An infant gorilla was born at the Gladys Porter Zoo in Brownsville, Texas, on Jan. 29. Her mother rejected her. She was flown to Cincinnati, where two gorilla mothers were available for surrogacy.
But before Gladys can be left in their care, a cast of zookeepers will have to step in and teach Gladys how to be a gorilla.
"Gorillas are not a lot different than people in that they have their own language and rules of etiquette," Ron Evans, primate team leader for the Cincinnati Zoo, told ABC News. "They have to start learning these rules from the day they are born."
This kind of surrogacy is practiced with several species of apes, including chimpanzees and orangutans.
A rotation of three are already wearing black hair vests, grunting, grooming and walking on their knuckles around her. Once Gladys is strong enough, they'll don black hair vests and carry her around, just as a biological mother would do.

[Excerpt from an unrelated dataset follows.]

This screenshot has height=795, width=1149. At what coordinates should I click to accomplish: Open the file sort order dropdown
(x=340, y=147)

Gorillas are carried by their mothers for their first 18 months, and only weaned at about three years.
"There are good moms and bad moms, just like humans" said Ron Magill of the Miami Metro Zoo. "Sometimes new moms will reject their babies."

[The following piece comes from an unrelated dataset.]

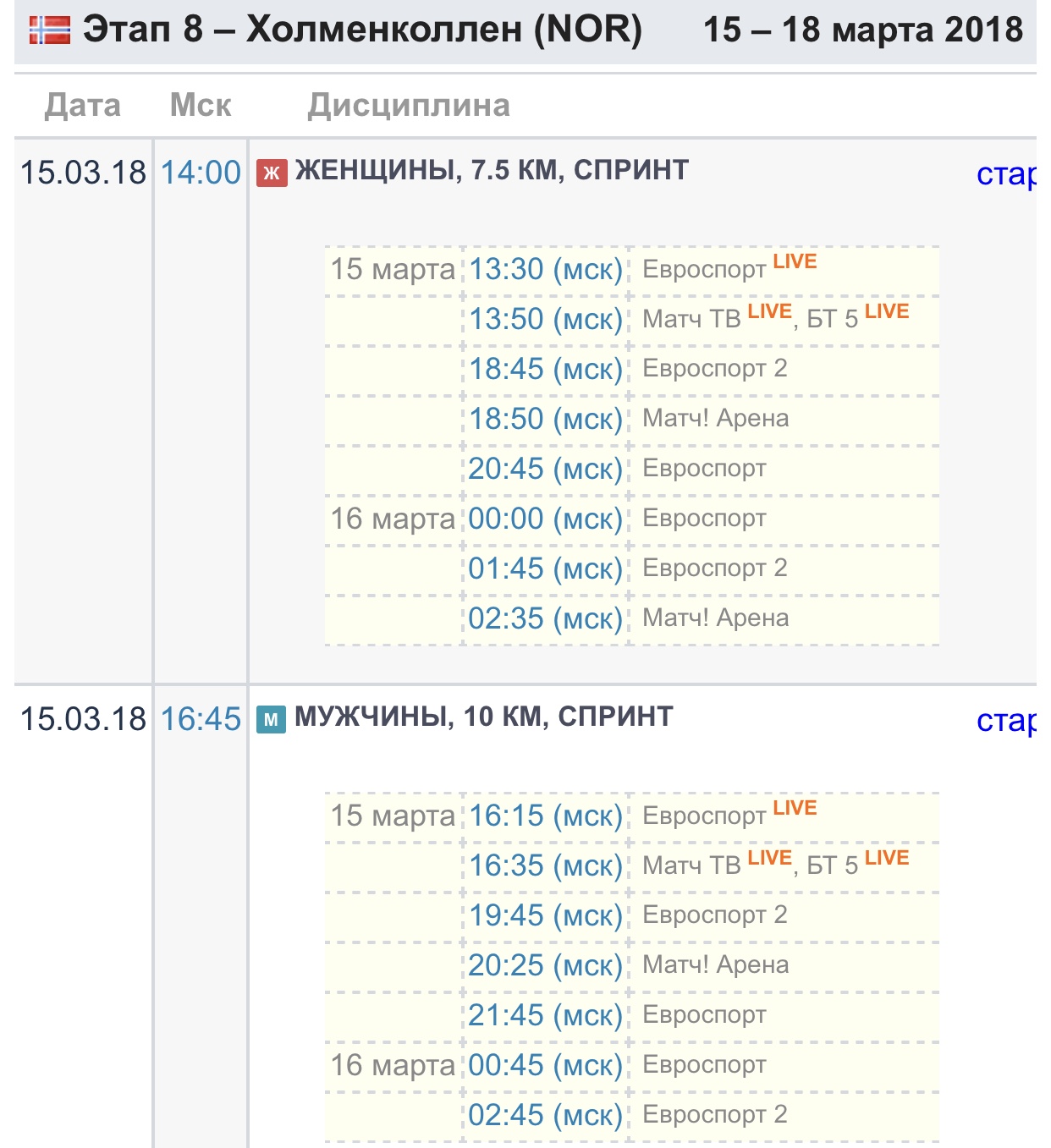Click the blue men's race icon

Now the baby gorilla is being raised by six human surrogates who will tend to her around the clock.
They don't want any one surrogate to get too close, because that could create attachment issues once Gladys is sent to live with her gorilla surrogates.
The workers give her daily checkups and participate in activities such as Tummy Time to strengthen her neck muscles, and practice gripping.
The interaction is intended to prepare Gladys for her new ride - on the back of an adoptive gorilla mother at the zoo - as well as prepare her to join the rest of the troop.